I finally got tired of having blurry vision. Went down to the local eye doctor and got my exam. My eyes aren’t too bad. Picked up some glasses just to make things easier to see.

My glasses work pretty well. Everything is so sharp now. Before I wasn’t able to read text on the TV from across the room but now I am. Everything pretty much is easier to see. The biggest thing is that I’m not squinting anymore.

Well, lets see how this goes for a while.

Google Pixel XL (November 2017)

Picked up a new Google phone. The Pixel XL. This is so far the best phone I’ve ever had. Super quick, very nice to hold, big enough to read on, and pure Android.

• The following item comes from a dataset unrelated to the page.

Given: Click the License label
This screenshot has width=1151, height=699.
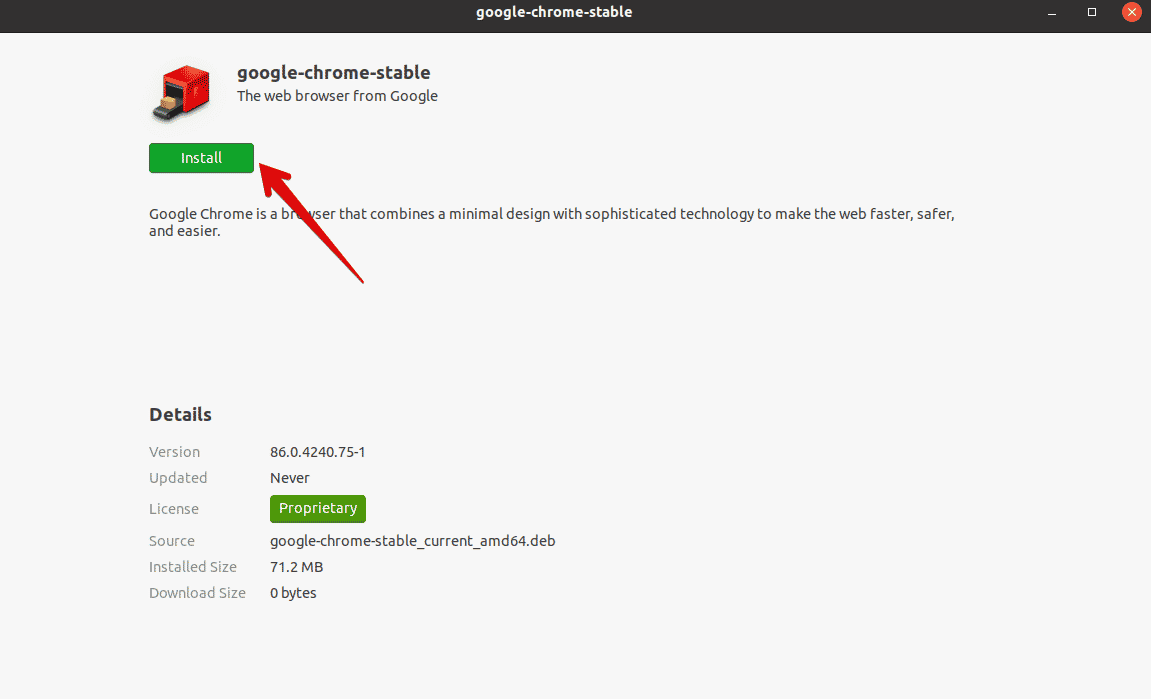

There are a ton of new features including the always-on screen that shows the time and some notifications. I like being able to just glance over and see the time on the phone without having to turn it on.

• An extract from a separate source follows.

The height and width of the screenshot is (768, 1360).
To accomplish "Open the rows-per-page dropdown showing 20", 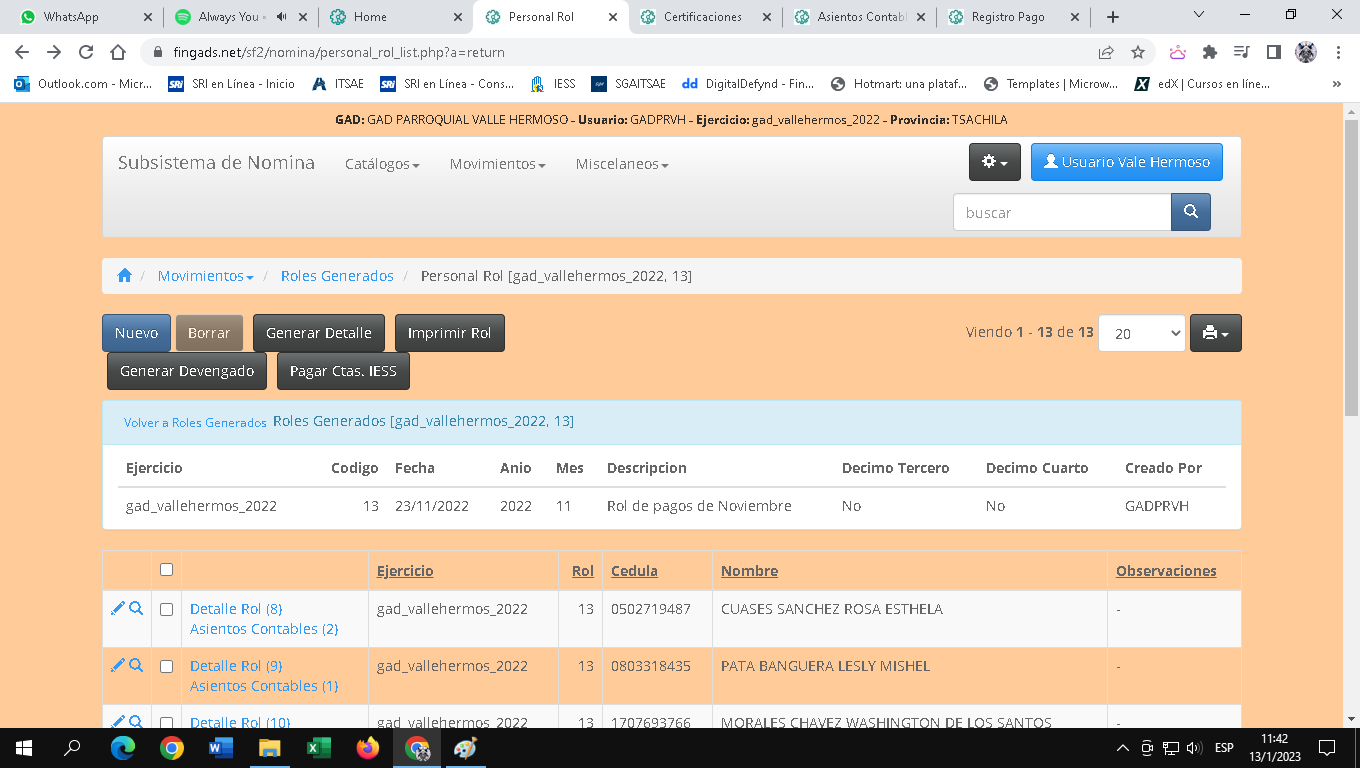I will 1141,333.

The feel is very nice. Much better than the other phone. It has texture to it so it stays in your hand unlike the previous model.

I think I’ll be happy with this phone for quite some time. I’m not looking to upgrade for a while. With the price of this phone, I don’t want to.

Quick 1000 Mile Trip to Oregon (August 2017)

Just rode a 1000 miles for the weekend. It was pretty great trip. We had a lot of fun.

2016 Triumph Thruxton R (July 2017)

Finally broke down for the last time and purchased my first brand new bike.

After the break down in the middle of the desert on my chopper I realized that I do actually need two bikes. This way I can have one that runs at all times while the other is being worked on. But I stepped it up a bit more. I purchased a brand spanking new bike that isn’t going to break down and will be my trusty go to ride.

I still need to fix my chopper but it can wait in the garage for a while. I’m not in a hurry now.

So now I need to order the parts for the chopper when I have time. New battery, air filter screen, rear tire, and maybe do some more customization to the bike.